NYT reviews The Complicities by Stacey D’Erasmo (Algonquin): “is a tricky and absorbing tale about crime, punishment and the lies we tell ourselves.” And, Bold Ventures: Thirteen Tales of Architectural Tragedy by Charlotte Van den Broeck, tr. by David McKay (Other Pr.): “The suicidal-architect conceit turns out to be something of a facade for a blend of memoir, travelogue and philosophical tract.” Also, We Are Proud Boys: How a Right-Wing Street Gang Ushered in a New Era of American Extremism by Andy B. Campbell (Hachette): “Campbell has covered the Proud Boys and similar groups for HuffPost. His book feels somewhat hasty.” And, Less Is Lost by Andrew Sean Greer (Little, Brown): “The writer’s life is the novel’s quiet subject. Less has given Greer fertile ground, and he reaps what he’s sown.” And, A System So Magnificent It Is Blinding by Amanda Svensson, tr. by Nichola Smalley (Scribe US): “At the heart of Svensson’s tumultuous epic lies a perennial query: Are our lives simply random intersections of space and time, or are they part of a grand master plan of the universe, where we are all but cosmic marionettes and nothing is coincidence?” Plus, The Book of Goose by Yiyun Li (Farrar): “The most propulsively entertaining of Li's novels, The Book of Goose is an existential fable that illuminates the tangle of motives behind our writing of stories: to apprehend and avenge the truth of our own being, to make people know what it feels like to be us, to memorialize the people we keep alive in the provincial villages of our hearts.” Finally, Getting Lost by Annie Ernaux, tr. by Alison L. Strayer (Seven Stories Pr.): “The almost primitive directness of her voice is bracing. It’s as if she’s carving each sentence onto the surface of a table with a knife.”

The Guardian reviews Fen, Bog and Swamp: A Short History of Peatland Destruction and Its Role in the Climate Crisis by Annie Proulx (Scribner): “Proulx argues for a radical humbleness in the face of complex ecosystems that we cannot begin to understand, let alone replicate.”

Briefly Noted

USA Today picks five books for the week.

CrimeReads suggests 10 books out this week.

The Washington Post shares 4 witchy sci-fi and fantasy books.

Entertainment Weekly posts the best dystopian novels of all time.

B&N shares the “Best Audiobooks to Celebrate Hispanic Heritage Month.”

The Millions releases its top 10 for August 2022.

The Atlantic shares tips for a successful book club.

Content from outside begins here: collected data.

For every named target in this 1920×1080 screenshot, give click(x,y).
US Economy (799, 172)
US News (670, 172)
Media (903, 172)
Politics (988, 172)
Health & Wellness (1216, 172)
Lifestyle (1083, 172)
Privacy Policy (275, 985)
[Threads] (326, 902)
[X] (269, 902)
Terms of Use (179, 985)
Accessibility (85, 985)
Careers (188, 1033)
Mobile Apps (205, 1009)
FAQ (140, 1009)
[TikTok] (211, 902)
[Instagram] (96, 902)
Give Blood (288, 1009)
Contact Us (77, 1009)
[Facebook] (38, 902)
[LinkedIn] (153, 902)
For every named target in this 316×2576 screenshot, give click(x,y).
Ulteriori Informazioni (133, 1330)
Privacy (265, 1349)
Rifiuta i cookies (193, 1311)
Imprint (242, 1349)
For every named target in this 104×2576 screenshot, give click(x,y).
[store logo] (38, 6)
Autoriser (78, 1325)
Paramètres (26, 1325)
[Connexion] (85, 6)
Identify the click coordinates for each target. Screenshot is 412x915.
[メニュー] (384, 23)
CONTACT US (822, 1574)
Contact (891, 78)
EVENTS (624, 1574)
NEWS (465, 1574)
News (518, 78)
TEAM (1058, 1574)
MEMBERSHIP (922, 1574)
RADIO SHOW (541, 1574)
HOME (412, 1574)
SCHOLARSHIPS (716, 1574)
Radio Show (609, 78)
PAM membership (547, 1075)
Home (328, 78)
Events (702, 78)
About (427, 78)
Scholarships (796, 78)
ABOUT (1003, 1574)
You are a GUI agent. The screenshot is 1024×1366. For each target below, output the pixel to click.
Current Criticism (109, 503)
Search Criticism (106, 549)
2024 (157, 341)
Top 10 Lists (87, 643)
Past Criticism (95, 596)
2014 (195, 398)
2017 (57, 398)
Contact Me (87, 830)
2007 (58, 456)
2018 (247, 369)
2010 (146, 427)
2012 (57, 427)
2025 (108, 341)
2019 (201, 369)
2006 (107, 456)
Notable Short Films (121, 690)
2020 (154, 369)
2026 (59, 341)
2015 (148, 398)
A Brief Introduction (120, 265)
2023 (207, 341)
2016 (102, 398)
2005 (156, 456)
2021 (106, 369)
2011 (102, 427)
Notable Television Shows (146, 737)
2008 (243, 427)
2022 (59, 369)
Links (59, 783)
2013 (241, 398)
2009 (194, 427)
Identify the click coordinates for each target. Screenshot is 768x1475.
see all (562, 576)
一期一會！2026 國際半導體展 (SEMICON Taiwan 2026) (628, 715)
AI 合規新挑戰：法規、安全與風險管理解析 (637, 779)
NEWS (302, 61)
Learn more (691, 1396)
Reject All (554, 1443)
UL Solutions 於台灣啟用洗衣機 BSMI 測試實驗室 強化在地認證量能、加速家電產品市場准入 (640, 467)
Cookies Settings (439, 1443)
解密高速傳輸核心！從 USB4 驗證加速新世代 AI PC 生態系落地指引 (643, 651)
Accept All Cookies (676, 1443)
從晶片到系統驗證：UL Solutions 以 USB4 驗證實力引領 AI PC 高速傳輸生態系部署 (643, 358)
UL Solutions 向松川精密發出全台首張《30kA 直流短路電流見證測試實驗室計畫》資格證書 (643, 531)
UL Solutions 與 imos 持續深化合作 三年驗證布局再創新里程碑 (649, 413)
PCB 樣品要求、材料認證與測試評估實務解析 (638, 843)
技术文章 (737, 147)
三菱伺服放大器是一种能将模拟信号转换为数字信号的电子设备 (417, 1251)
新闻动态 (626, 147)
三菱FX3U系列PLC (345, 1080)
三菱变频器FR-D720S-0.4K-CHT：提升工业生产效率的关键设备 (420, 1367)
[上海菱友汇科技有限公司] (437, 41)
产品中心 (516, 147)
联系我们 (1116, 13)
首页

People shares details from Willie Nelson’s new memoir, Me and Paul: Untold Stories of a Fabled Friendship, written with David Ritz (Harper Horizon).

Salon talks with Betty Gilpin about her new memoir, All the Women in My Brain: And Other Concerns (Flatiron), and mental health.

NYT has a feature on author Jenny Xie and her new book, The Rupture Tense: Poems (Graywolf).

Vanity Fair has a Q&A with Mia Mercado, She’s Nice Though: Essays on Being Bad at Being Good (HarperOne), and the “social contract of niceness.”

“Diane Noomin, the underground cartoonist behind DiDi Glitz, dies at 75.” The Washington Post has an obituary.

Authors On Air

PBS Canvas features Dallas Mavericks' CEO Cynt Marshall on her new book, You’ve Been Chosen: Thriving Through the Unexpected (Ballantine), resilience, and authenticity.

NPR’s Weekend Edition Sunday talks with reporters Peter Baker and Susan Glasser about their new bookThe Divider: Trump in the White House, 2017-2021 (Doubleday), and its lessons for the future.

CBS Sunday Morning features The Book Report: Fall picks from Washington Post critic Ron Charles.